Refugee Council - Support


01: A quote from a care worker from Zimbabwe, with an image by Knut Bry.


“Taking care of others during Covid-19 is the best way to take care of oneself. When lockdown happened, first of all I had feelings of anxiety and a lack of control - just as I had felt when I was still fighting for my refugee status. However, unlike others who are still fighting for their rights to remain in this country and with whom I empathise, I was able to tuck into work and increase my hours. I started to cover many extra shifts as many staff continued to call in sick. Caring for all those who needed me meant I had to be strong and there for them. I felt a strong sense of responsibility. Caring for others was a way of giving back to my community. In the process, the attention on myself and my own health faded. During this time, I also volunteered, making calls to check in with asylum seekers who have particularly struggled through this process. Many have had to deal with their mental health. Sometimes, taking care of others is the best way to take care of oneself. That has been the most important lesson that I have learned through this trying time.”

I will come back
I am not well
There is nothing I can for now
I will come back to you
If I am feeling better

02: I Will Come Back, a poem by Selina, a 75 year old refugee who has spent over 18 years of her life in the UK. For a long time, she was homeless, surviving only on the support she received from local charities in Swansea. She has recently won her legal battle to stay in this country, although during this period her physical and mental health has deteriorated dramatically.

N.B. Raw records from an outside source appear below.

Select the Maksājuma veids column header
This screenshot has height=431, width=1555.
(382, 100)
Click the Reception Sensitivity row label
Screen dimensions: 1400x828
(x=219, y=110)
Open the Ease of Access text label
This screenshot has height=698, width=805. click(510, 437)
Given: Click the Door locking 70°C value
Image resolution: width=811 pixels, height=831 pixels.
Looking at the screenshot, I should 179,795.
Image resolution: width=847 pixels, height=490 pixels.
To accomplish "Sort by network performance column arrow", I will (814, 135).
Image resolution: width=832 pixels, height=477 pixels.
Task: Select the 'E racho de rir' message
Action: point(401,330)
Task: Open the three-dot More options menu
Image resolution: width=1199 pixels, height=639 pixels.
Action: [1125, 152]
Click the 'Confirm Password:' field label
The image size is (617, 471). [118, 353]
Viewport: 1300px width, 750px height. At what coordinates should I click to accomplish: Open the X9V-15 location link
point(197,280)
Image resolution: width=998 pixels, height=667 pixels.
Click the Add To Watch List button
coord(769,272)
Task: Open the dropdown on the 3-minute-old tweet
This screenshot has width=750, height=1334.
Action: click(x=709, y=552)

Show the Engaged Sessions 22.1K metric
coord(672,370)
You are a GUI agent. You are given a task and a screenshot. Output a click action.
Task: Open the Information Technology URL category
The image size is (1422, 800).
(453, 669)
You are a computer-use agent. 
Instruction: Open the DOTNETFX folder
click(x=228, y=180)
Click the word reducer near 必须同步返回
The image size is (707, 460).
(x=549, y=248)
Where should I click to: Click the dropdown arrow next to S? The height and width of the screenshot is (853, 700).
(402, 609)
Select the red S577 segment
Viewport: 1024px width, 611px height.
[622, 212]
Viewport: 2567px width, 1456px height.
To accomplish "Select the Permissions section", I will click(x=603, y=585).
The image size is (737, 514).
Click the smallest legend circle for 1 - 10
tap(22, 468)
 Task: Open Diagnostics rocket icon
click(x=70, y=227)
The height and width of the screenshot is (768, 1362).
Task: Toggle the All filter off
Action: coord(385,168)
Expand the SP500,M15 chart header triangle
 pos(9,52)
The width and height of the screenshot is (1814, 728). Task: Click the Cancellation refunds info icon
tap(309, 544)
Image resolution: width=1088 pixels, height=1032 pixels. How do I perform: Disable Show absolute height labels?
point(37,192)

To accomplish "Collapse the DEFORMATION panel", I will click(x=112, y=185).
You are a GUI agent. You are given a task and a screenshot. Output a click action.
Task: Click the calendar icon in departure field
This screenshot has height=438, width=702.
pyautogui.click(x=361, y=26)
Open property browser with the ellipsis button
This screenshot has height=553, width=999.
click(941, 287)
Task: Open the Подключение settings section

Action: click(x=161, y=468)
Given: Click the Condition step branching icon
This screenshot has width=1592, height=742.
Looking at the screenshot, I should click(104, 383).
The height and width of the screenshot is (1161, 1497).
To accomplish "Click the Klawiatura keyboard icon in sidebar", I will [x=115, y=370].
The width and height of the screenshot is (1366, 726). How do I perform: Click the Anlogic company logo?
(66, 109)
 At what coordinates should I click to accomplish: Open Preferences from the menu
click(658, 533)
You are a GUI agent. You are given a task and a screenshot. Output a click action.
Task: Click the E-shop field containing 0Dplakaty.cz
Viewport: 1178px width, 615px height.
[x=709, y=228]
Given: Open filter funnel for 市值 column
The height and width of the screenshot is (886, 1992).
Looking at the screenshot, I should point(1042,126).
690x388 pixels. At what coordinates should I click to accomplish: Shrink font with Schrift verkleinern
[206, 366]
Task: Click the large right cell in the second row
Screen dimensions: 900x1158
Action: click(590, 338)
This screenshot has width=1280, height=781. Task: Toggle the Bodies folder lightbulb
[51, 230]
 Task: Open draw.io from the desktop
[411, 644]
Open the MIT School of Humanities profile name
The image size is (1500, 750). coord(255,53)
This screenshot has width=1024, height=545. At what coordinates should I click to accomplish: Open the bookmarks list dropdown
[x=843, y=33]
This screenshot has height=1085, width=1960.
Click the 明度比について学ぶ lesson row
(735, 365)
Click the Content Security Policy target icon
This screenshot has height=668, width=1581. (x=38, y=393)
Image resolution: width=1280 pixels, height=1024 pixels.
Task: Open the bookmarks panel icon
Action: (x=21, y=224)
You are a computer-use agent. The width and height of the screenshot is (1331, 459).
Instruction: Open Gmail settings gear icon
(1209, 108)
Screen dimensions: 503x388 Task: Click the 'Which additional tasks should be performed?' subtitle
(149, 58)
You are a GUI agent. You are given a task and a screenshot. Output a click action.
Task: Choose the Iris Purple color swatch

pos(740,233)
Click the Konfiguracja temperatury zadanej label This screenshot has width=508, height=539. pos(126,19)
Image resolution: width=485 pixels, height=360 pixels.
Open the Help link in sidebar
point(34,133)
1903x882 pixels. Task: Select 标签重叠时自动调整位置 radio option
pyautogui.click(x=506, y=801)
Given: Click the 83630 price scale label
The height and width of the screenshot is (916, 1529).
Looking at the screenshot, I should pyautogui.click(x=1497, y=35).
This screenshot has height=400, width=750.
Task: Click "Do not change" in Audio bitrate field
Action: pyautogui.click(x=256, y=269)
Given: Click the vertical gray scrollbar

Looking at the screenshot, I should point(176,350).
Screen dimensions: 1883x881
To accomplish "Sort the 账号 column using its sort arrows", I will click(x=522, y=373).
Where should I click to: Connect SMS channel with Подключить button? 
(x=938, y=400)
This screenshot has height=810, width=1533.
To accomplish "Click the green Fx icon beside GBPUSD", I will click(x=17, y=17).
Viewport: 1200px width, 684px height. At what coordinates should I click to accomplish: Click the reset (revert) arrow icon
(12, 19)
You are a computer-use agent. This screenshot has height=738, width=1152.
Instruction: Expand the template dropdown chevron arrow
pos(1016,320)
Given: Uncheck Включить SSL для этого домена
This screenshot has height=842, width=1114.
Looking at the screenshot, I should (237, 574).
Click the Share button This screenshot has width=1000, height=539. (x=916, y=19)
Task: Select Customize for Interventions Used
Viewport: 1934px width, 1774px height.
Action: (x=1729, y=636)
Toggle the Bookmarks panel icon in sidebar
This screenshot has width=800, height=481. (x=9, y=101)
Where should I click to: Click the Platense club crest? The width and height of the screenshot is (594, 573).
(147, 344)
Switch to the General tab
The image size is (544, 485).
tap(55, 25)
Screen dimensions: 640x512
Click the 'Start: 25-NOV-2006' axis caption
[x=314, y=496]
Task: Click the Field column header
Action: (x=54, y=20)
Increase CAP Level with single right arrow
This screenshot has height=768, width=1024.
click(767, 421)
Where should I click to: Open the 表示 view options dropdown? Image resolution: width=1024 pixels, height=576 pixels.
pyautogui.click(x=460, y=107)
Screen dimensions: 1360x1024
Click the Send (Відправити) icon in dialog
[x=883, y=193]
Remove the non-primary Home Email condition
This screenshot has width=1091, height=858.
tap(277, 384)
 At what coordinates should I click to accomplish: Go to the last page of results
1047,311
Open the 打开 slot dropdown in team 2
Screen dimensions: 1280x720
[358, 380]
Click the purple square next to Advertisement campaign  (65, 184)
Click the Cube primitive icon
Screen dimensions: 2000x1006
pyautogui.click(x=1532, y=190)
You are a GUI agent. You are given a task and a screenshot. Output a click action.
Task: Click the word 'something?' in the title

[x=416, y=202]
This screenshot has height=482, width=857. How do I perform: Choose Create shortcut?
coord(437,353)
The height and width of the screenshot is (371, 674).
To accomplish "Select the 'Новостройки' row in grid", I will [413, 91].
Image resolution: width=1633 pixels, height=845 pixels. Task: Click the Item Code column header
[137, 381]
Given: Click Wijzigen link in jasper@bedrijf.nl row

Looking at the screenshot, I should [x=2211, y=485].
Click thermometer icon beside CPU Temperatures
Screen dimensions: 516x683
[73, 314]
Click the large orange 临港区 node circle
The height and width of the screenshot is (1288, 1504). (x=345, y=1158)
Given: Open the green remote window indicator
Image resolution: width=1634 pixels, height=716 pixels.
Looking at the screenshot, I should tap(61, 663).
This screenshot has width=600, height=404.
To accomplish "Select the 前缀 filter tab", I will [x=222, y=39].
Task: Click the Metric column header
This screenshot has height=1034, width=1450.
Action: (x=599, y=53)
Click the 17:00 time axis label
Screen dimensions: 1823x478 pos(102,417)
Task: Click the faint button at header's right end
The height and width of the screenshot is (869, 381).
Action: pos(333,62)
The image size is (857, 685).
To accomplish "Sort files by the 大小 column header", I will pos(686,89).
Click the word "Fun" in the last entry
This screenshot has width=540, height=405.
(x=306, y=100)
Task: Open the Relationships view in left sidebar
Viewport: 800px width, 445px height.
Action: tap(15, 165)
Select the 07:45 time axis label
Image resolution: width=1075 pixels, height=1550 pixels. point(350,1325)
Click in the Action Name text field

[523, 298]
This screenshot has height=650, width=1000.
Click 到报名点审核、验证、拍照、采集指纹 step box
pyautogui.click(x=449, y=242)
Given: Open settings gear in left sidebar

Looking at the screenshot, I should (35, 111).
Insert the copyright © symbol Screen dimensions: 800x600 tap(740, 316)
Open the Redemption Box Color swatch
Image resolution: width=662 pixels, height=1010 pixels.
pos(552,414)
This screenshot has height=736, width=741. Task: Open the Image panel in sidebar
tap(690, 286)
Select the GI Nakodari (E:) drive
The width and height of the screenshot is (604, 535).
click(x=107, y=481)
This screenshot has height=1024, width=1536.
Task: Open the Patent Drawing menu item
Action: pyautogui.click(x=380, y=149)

03: Niloha, a Venezeuelan refugee living in Wales, describes how exercise has been beneficial for her mental health during lockdown.


04: They Let Us Go and We Hugged Each Other Tighter, oil pastel drawing by Afghani refugee Sweeta Durrani about the love and power of women’s support networks in Afghanistan, the UK and the world.

05: A nurse, who has been working in the UK for 18 years, recounts her experience of workplace bullying and racism and its effects on the mental health of staff.

Let me live today
Let me see the world
Let me cherish this moment
Let me feel valued
Let me be me
Allow me to be me!

06: Let Me Live Today, a poem by a young person who is a failed asylum seeker, and has been waiting 8 years, alongside her mum, to gain her status in the UK. Although she has grown up in the UK, she has missed out on her studies, work experience and on making friends.

The question 

I'm thinking, thinking so hard.
Someone just told me,
“This is the only life, so live this life”.
Ok I got it
This is the only life.
My eyes close
Tears roll down
I am wondering,
I wish to ask, humbly.
If this is the life, the only life,
The one and only chance,
How I should lead it? 
How does one live a life ?
I want to scream
Hold people's collars and
Scream the life out of them
Tell me what it is,
Tell me what is it you call a life?

07: Poem on Life, by Maria Shafayat, a refugee from Pakistan.

08: I Am My Own Psychologist, by a female asylum-seeker describing her mental health and the ongoing problems she has experienced in accessing services in the UK.

09: Majeda Khory, a Syrian Human Rights activist, recounts her personal journey and her fight against the human rights abuses, torture and rape of Syrian refugee women on their journeys to safety and in detention centres.

10: Images from E, an asylum seeker who has been living in Wales for a year. They struggled with their mental health during lockdown, and felt that exchanging gifts, such as food, flowers, plants and cards, with other local people helped to lift their mood.